There are two ways to support a list of constraint values:

  1. Enum

  2. Entity class

For most simple use cases, you can use Enums, since they are more versatile.

Entity classes should be used on two key scenarios:

  1. There is a large number of possible values for the input variable (Such as >10-20). These cases have not been extensively tested and will possibly be harder for the llm to keep track of.

  2. When there is a lot of internal company language/abbreviations and it is impossible to add it to the description of the variable. For example, if there are 4 different ways to talk about the same thing, and the possible synonyms are difficult for the prompt to interpret.

Entity classes are based on exact matching, so you cannot make an error on the spelling.
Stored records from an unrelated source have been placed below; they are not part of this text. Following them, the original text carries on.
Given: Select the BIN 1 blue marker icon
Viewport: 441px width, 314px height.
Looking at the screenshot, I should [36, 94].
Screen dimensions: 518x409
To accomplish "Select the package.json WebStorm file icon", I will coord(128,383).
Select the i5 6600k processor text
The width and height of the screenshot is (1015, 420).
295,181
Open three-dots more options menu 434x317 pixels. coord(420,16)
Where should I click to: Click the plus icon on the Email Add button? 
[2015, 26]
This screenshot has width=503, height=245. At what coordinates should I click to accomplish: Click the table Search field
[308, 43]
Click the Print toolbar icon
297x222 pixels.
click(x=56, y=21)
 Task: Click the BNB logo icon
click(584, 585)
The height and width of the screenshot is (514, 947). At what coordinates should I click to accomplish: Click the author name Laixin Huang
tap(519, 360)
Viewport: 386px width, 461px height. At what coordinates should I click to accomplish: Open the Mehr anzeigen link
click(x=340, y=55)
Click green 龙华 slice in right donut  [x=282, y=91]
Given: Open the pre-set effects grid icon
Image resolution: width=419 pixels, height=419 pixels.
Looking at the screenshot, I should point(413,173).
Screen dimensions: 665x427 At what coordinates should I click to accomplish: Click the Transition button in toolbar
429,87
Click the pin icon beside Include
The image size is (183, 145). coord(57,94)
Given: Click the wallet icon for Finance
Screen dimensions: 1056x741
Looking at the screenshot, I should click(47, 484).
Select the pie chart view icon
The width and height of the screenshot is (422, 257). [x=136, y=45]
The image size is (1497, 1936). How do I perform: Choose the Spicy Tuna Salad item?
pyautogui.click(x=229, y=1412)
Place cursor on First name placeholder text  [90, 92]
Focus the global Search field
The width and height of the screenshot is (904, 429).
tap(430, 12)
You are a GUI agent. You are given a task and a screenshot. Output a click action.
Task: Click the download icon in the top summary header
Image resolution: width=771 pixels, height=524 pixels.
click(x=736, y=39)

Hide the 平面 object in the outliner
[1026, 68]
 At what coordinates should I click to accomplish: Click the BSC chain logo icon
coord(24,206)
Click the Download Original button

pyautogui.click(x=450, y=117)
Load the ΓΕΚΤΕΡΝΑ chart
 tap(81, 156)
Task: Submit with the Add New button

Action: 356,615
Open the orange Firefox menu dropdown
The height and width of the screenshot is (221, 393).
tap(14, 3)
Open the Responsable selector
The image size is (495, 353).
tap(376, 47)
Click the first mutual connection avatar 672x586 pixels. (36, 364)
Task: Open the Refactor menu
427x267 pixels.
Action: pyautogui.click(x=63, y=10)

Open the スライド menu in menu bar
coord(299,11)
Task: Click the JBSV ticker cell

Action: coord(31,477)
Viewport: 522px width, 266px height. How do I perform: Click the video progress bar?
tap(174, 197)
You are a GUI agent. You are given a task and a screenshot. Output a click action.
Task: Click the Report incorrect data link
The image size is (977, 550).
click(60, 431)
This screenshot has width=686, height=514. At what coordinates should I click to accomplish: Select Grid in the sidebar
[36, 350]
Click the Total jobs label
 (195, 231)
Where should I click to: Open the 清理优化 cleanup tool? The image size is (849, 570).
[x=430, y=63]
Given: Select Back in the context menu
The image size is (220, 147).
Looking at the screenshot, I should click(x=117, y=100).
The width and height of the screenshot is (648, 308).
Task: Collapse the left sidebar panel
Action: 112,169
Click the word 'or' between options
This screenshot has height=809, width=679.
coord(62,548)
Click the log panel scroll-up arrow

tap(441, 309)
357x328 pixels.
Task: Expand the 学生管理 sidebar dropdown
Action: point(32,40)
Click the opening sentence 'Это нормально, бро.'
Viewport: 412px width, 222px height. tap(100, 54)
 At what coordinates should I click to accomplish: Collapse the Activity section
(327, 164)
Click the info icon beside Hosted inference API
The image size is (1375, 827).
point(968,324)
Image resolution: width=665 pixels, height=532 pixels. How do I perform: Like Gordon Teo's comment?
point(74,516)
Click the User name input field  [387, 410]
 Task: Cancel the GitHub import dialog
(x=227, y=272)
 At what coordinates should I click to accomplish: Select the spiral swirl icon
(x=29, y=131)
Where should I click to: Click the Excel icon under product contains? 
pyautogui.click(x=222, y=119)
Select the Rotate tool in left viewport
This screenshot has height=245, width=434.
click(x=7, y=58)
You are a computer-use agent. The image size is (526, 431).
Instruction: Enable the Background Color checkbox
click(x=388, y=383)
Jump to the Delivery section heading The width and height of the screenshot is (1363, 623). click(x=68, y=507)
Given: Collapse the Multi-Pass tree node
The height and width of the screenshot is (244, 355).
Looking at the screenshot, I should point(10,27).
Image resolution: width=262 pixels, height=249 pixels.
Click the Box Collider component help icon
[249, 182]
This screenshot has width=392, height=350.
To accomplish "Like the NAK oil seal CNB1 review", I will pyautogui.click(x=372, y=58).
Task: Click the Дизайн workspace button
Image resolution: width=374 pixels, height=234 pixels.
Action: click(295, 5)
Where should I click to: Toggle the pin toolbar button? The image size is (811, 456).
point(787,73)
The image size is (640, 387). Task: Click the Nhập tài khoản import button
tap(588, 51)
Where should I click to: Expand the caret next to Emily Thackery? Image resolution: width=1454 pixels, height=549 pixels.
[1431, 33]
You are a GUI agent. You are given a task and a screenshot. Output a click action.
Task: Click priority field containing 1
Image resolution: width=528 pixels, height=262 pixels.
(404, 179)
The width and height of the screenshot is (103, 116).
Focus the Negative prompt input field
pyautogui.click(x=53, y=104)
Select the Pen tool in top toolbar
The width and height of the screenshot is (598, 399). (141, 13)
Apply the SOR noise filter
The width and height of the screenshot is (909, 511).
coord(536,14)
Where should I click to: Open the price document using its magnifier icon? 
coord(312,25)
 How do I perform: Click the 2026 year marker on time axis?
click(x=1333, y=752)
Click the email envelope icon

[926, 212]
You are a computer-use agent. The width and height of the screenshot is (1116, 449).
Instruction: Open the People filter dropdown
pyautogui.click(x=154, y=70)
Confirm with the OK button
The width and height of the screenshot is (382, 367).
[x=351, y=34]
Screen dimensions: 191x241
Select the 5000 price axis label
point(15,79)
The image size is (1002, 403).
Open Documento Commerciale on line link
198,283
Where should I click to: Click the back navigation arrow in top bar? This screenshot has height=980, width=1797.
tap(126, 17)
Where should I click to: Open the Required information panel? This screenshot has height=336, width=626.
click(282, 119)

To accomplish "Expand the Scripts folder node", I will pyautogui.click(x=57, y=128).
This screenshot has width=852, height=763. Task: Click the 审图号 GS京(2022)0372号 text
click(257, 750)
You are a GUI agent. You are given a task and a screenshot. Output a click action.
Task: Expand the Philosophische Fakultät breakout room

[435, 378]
All possible synonyms need to be included in the Ontology (this is not required for Enums).

Date support

Dates can be supported as strings in the system.

The following screenshot displays an example date input variable.

Start Data Input Variable

It is important to include in the description of the date variable the exact format expected as output. The system can output any format requested no matter the format the user will use in their requests. In order to support more generic requests like “Show me PRs created in Dec 2024” you need to provide explicit instructions in the description of the input variable like “The user might provide a relative time frame like "January 2023". The starting date then is "01/01/2023"”.

Required vs non-required input variables

The system treats required and non-required input variables differently.

For required slots:

  • A value must be given by the user in order to trigger the flow

  • The slot extraction system will ask for three turns until we get a valid value

  • If a valid value is not given, the system will go to fallback

For non-required slots:

  • A value is not required

  • The slot extraction system will ask for 1 turn to get a valid value

  • If a valid value is not given, the system will trigger the flow

If there is a mix of required and non-required, the non-required slots will only be asked in the first follow-up question and then ignored.

Variable description

The variable description needs to abide to the following rules:

  1. Describe exactly what the variable is doing

  2. Provide as much information as possible for all the expected scenarios that are covered

  3. If the value needs to follow a specific format this format needs to be provided

Avoid too many input variables

The system should be able to handle at least 4 input variables per flow, but has not been tested for more. In general too many variables will lead to very large prompts during value extraction which will lead to worse performance. Therefore it is strongly recommended that the number of input variables is kept to a reasonable level.

If a flow has more than that number of variables, the admin should possibly think how the flow can be separated into multiple different flows that cover subcases.

Process for confirmation

There might be use cases where confirmation of the values extracted is required for the user. For this to be available currently, one can use an existing feature within flows that is called “Input Form”. There, the input variables will be mapped to Input Fields of the node and the values already extracted will be showcased to the user for a final review before triggering the flow. In the example below, Input Form Label Email is mapped to the email input variable of the flow.

Input Form

Backup input nodes

Input nodes can also be used as backups within the flow. In the seldom case that the conversational aspect of the slot filling is unable to handle a specific use case, input nodes can be used instead of particular input variables.

Acknowledgement or Confirmation of user input

If the customer desires to have a confirmation dialog showing user input and allow corrections before processing flow then they have to create a specific form node in the action workflow which will display all input fields pre-filled and present a chance for user to modify before continuing. This is existing form functionality within action flow and the information will be presented in a form UI and not conversationally. In future phases of this project we plan to change this to conversational acknowledgement.